It turns out age is no barrier when it comes to reproducing - well, at least for one type of fish.
A new study by researchers at The Australian National University (ANU) examined the impact of ageing on the ability of male mosquitofish to reproduce.
Lead author, ANU PhD candidate Upama Aich, says while there's been plenty of studies done on the impact of ageing on female reproduction, the evidence is much less clear for males.
"We also wanted to look at mating history and what part that played," Ms Aich said.
"So we compared four groups: older males and younger males, who were either virgins or non-virgins."
"Surprisingly, the older males had the best fertility, and produced the most offspring, irrespective of their mating history," co-author Professor Michael Jennions added.

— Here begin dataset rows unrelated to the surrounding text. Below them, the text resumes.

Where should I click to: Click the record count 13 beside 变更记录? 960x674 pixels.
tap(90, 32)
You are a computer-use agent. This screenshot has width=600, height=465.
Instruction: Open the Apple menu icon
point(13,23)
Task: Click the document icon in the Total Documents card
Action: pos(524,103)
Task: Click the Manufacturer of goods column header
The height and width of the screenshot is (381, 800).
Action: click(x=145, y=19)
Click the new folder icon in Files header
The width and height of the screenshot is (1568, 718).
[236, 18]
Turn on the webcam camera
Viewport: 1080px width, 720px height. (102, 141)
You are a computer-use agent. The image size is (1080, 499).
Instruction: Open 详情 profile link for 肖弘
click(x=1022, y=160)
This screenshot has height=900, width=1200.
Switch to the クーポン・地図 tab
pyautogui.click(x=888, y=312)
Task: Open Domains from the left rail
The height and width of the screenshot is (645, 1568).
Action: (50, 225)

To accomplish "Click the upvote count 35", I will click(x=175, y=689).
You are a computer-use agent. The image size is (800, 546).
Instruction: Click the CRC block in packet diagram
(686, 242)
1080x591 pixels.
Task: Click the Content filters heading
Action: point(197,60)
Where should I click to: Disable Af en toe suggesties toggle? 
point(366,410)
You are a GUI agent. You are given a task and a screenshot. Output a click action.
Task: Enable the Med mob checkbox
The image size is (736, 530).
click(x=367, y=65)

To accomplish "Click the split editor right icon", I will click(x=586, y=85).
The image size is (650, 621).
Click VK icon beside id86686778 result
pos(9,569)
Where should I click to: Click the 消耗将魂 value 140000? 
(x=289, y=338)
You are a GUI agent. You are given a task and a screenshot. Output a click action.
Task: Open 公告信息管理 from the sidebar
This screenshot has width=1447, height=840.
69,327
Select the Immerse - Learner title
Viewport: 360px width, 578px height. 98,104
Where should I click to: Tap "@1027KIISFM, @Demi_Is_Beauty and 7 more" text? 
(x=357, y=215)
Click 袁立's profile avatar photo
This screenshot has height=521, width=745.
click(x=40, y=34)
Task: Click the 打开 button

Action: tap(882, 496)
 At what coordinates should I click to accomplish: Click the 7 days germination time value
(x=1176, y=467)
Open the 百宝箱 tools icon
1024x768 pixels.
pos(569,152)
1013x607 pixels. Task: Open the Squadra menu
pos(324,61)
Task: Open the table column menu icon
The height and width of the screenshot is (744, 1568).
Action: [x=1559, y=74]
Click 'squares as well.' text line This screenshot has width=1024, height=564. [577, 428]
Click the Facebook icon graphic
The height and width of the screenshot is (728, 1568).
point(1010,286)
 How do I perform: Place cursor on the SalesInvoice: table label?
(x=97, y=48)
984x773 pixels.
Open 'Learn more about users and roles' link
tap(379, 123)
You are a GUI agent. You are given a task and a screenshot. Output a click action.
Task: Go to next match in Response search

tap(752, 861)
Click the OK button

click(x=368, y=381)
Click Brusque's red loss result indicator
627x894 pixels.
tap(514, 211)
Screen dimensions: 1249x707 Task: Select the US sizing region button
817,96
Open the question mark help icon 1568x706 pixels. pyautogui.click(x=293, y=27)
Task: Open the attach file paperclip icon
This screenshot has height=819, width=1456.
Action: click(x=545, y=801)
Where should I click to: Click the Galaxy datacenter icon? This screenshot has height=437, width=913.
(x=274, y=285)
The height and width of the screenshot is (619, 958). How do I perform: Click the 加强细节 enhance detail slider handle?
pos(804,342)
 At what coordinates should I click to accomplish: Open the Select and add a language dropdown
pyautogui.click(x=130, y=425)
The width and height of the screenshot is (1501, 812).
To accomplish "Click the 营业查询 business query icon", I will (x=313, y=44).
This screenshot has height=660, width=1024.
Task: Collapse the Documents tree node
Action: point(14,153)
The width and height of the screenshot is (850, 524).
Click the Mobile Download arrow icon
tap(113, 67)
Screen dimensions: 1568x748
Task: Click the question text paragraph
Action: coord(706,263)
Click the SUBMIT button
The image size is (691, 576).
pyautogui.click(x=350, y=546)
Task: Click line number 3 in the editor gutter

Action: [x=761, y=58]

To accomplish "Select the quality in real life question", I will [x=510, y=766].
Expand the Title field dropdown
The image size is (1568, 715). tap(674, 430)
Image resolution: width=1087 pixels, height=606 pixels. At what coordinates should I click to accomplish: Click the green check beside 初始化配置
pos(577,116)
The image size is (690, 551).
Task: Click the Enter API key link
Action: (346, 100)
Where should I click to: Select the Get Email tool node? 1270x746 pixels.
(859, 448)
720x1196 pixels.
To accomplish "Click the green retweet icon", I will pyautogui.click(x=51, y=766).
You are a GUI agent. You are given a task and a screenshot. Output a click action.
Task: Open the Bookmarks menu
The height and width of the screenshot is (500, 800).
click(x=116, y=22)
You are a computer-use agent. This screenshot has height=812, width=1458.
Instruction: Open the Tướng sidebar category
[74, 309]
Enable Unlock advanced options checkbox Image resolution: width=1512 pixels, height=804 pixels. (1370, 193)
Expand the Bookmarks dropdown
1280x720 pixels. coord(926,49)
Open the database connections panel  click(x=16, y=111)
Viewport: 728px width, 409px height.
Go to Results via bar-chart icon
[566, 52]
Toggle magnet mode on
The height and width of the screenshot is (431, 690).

Older, virgin males produced the most sperm of any group.
According to Ms Aich this shows the general pattern of male reproductive decline in many animals, including humans, could have more to do with mating history than age.
The researchers say mosquitofish were the perfect animal for this kind of study.
"They happen to be easy to track down, as well as being extremely effective breeders," Ms Aich said.
"They also produce live offspring, like humans, rather than laying eggs.
"The females mate with lots of different males, so there is sperm competition after mating. We were able to study what happened when the sperm was put into that competitive scenario."
The study is published in Proceedings of the Royal Society B.